Русско-польские отношения и балтийский вопрос в конце XVI — начале XVII в. - страница 61
. Так как было ясно, что царского титула поляки и литовцы в данной ситуации не признают, то это обстоятельство всегда можно было использовать для срыва переговоров.
Таким образом, решение вопроса о будущей внешнеполитической ориентации России зависело от исхода русско-шведских переговоров.
Переговоры возобновились 18 марта, и снова их главным содержанием стал вопрос об Эстонии. Шведские послы заявили, что они не уполномочены на какие-либо уступки в Прибалтике, и одновременно попытались увлечь ведшего с ними переговоры Афанасия Власьева перспективой русско-шведского союза против Речи Посполитой, заявляя, что в союзе с герцогом царь может, завоевать всю Литву. Это заявление, однако, не произвело особого впечатления на русских, а так как послы ссылались на невозможность нарушить инструкции, то Власьев предложил им послать к герцогу гонца за дополнительными указаниями, учитывая сложившуюся ситуацию. 20 марта шведы предприняли последнюю попытку снять с повестки дня вопрос об Эстонии: они заявили, что по вопросу об Эстонии какие-либо уступки в будущем невозможны, и потребовали «отпуска». Когда и это требование на русских дипломатов не подействовало и 24 марта послы были приглашены на прощальный прием, они сдали свои позиции и направили гонца к герцогу с информацией о положении дел[456]. В русско-шведских переговорах, таким образом, наступил перерыв, так как последующие заседания были посвящены почти целиком разбору различного рода «обидных» дел.
В конце апреля герцог Карл направил из Таллина, где он находился, новые инструкции послам и особое послание царю. При рассмотрении этих документов следует иметь в виду, что благополучное для Польши окончание войны с Валахией не привело сразу к соответствующим изменениям на прибалтийском театре военных действий. Дворяне, воевавшие в Молдавии, разъехались по домам. Лишь в марте 1601 г. был объявлен созыв посполитого рушения «до Инфлянт»[457]. Зимой — весной 1601 г. наступление шведских войск продолжалось. В январе был взят Тарту, в феврале — Валмиера, затем — Цесис. Наконец, в марте шведские войска вышли к Западной Двине и, взяв штурмом в начале апреля Кокнезе, перерезали водный путь, связывавший Ригу с ее главным рынком сбыта — белорусскими землями Великого княжества Литовского. Тем самым закладывались предпосылки для будущего подчинения и этого города, что представлялось вполне вероятным, так как Швеция обладала хорошим военным флотом.

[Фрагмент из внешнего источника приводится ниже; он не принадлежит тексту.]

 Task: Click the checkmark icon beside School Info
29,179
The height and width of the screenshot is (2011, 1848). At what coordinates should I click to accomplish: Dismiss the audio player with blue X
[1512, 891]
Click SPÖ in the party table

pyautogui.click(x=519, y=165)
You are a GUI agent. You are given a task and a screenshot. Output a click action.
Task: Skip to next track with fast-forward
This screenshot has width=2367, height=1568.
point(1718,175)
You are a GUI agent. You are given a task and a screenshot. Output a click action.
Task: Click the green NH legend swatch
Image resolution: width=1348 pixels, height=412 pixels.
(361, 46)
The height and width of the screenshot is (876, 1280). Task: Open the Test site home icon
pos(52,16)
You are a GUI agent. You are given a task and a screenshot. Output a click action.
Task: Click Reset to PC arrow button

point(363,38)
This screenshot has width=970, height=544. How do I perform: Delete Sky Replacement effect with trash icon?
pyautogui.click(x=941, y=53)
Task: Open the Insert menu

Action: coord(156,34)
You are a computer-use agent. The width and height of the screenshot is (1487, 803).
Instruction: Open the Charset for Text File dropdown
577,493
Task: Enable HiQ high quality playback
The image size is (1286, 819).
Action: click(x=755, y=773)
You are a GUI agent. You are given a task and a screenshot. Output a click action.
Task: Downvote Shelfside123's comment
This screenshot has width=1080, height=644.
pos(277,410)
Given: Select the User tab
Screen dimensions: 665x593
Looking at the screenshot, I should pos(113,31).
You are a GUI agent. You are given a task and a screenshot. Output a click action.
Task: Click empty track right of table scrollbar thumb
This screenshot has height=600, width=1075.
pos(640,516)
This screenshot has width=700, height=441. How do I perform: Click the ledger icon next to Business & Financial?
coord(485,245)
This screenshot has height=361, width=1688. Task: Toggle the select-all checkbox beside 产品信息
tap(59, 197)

Вся остальная территория Прибалтики, не считая полусамостоятельной Курляндии и нескольких замков, к весне 1601 г. оказалась под властью шведов. Собравшиеся на сейм в Алуксне представители ливонского дворянства принесли герцогу Карлу присягу[458].
В этот момент, когда установление шведского господства в Прибалтике было близко к своему осуществлению, герцог Карл, естественно, не видел оснований идти на ослабление своих позиций в этом районе. Ратификация Тявзинского мира выдвигалась им по-прежнему как обязательное условие русско-шведского союза. Различной аргументации этого тезиса посвящена основная часть его новой инструкции. В качестве известной уступки русским требованиям можно рассматривать лишь то, что герцог велел послам сообщить русскому правительству о его согласии передать русским Нарву на условиях, сформулированных во время стокгольмских переговоров. В инструкции также указывалось, что в ходе переговоров, при ратификации мирного договора, можно отказаться от требования распространить его условия на новые земли, завоеванные герцогом в Ливонии. Одновременно в своем послании к царю герцог особо останавливался на том, что, сохранив нейтралитет в польско-шведской войне, тот утратил возможность сделать какие-либо приобретения в польской Прибалтике, которая теперь перешла под власть шведов. Вместе с тем он сообщал, что намеревается в дальнейшем напасть на Вильно, как бы намекая тем самым царю на возможность совместных русско-шведских действий в этом районе[459].
Таким образом, как правильно отметил Альмквист, в обоих документах не содержалось по существу почти ничего нового. Герцог Карл, хотя и имел сведения о заключении перемирия между Россией и Речью Посполитой, очевидно, не придал им значения и по-прежнему полагал, что обнаружившаяся (как он думал) военная слабость Речи Посполитой побудит Россию ради возможных приобретений в Литве и Белоруссии пойти на союз со Швецией и признание шведского преобладания на Балтике.